Copy verbatim the span of lines beginning at the line that contains "You are a computer-use agent." and ending with the final line of the data. Exclude pictures from the copy.

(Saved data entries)
========================================================================

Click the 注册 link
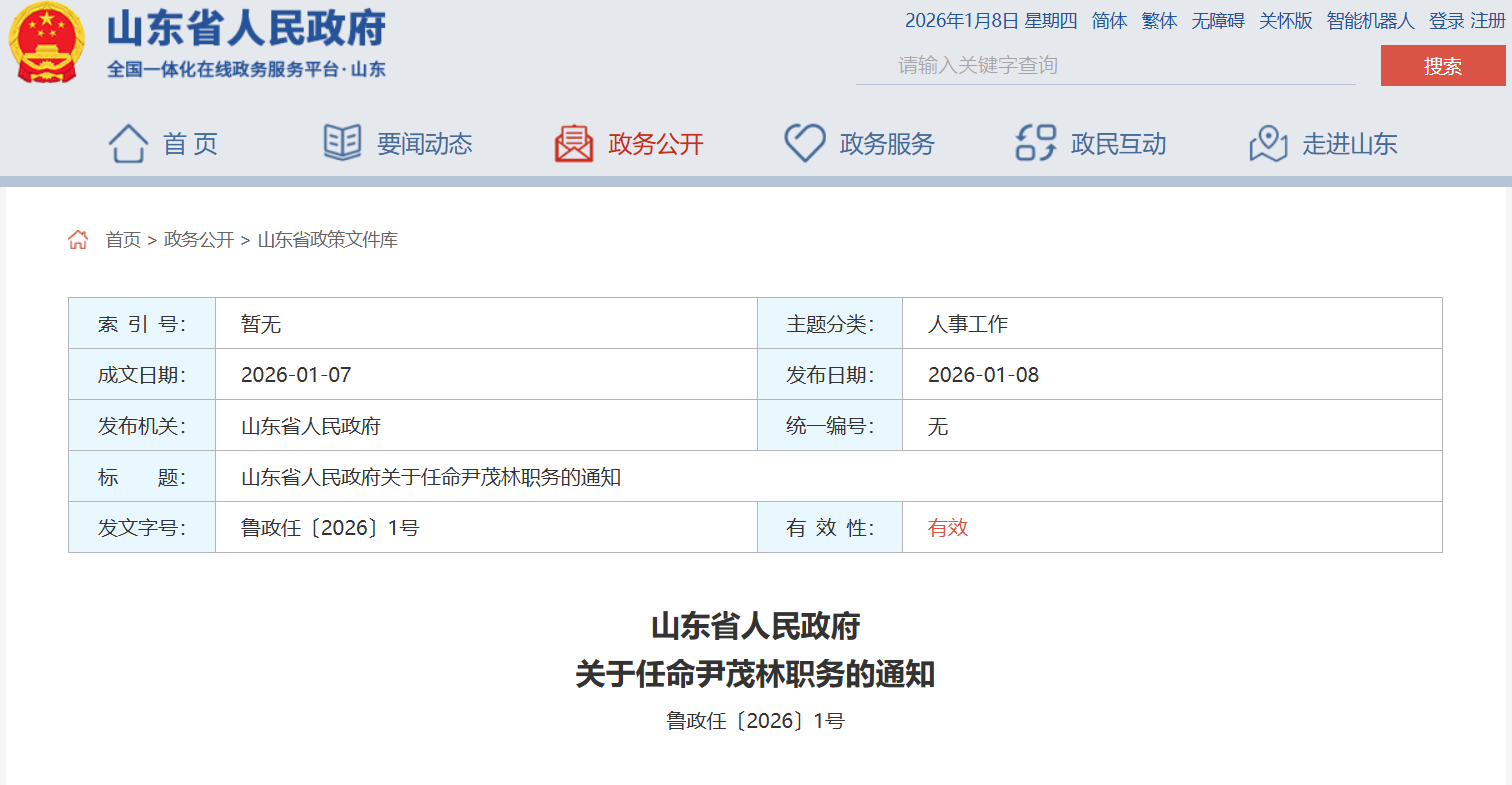Viewport: 1512px width, 785px height. click(x=1487, y=21)
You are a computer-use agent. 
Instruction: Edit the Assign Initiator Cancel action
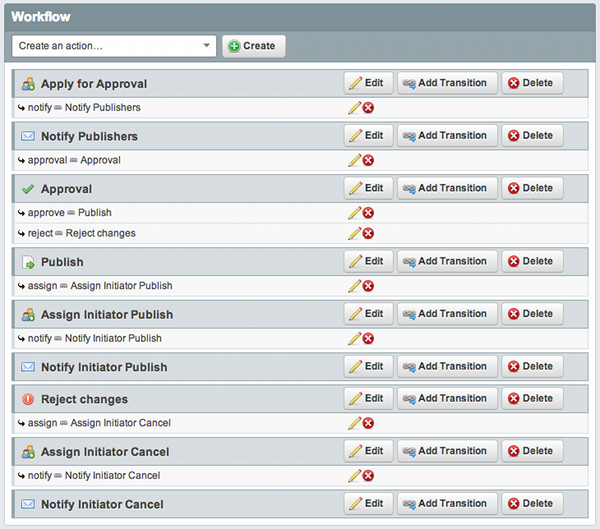pyautogui.click(x=367, y=451)
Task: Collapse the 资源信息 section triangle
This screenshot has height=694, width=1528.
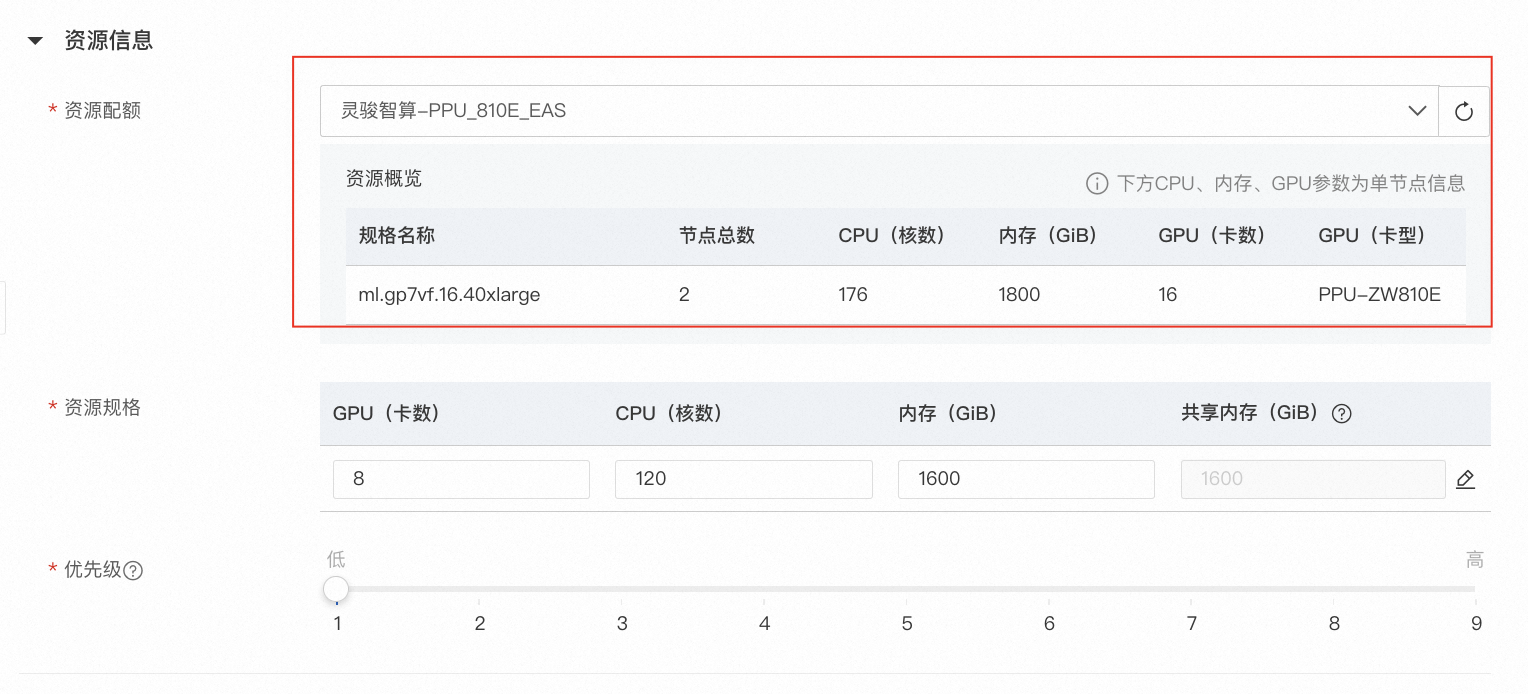Action: coord(36,41)
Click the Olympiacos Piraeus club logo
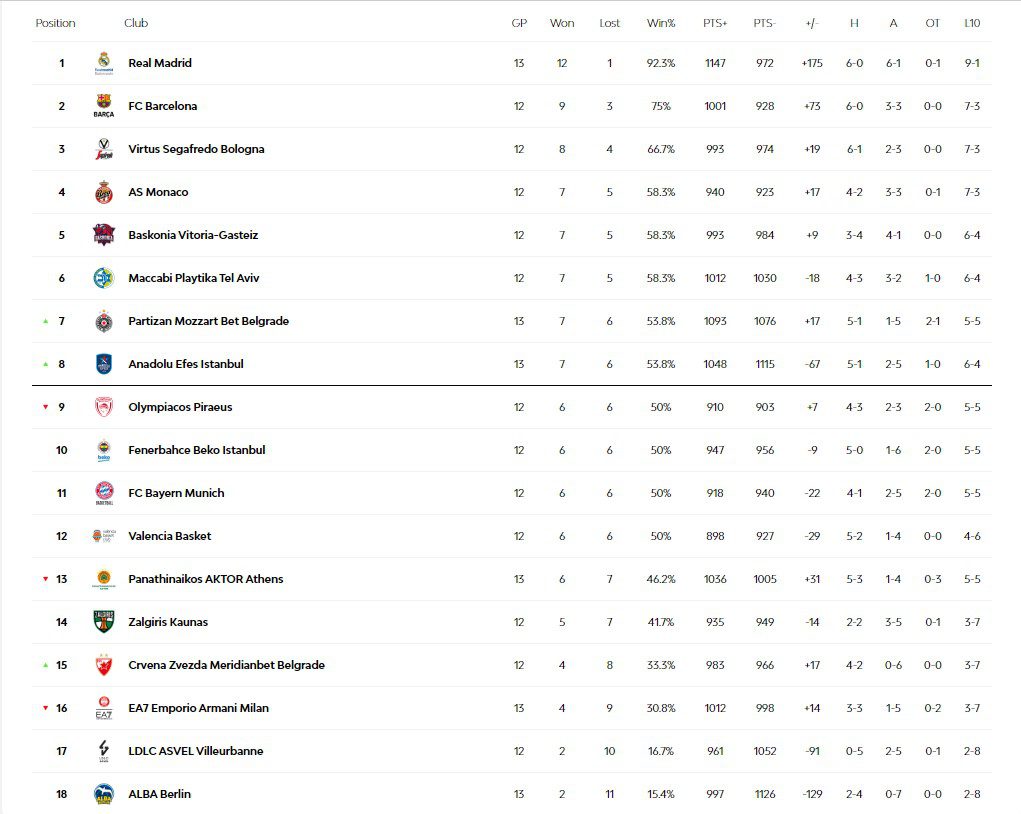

========================================================================

**Exercise output:**
You are a computer-use agent. 
Instruction: Edit the Assign Initiator Cancel action
pyautogui.click(x=367, y=451)
Task: Collapse the 资源信息 section triangle
This screenshot has height=694, width=1528.
Action: coord(36,41)
Click the Olympiacos Piraeus club logo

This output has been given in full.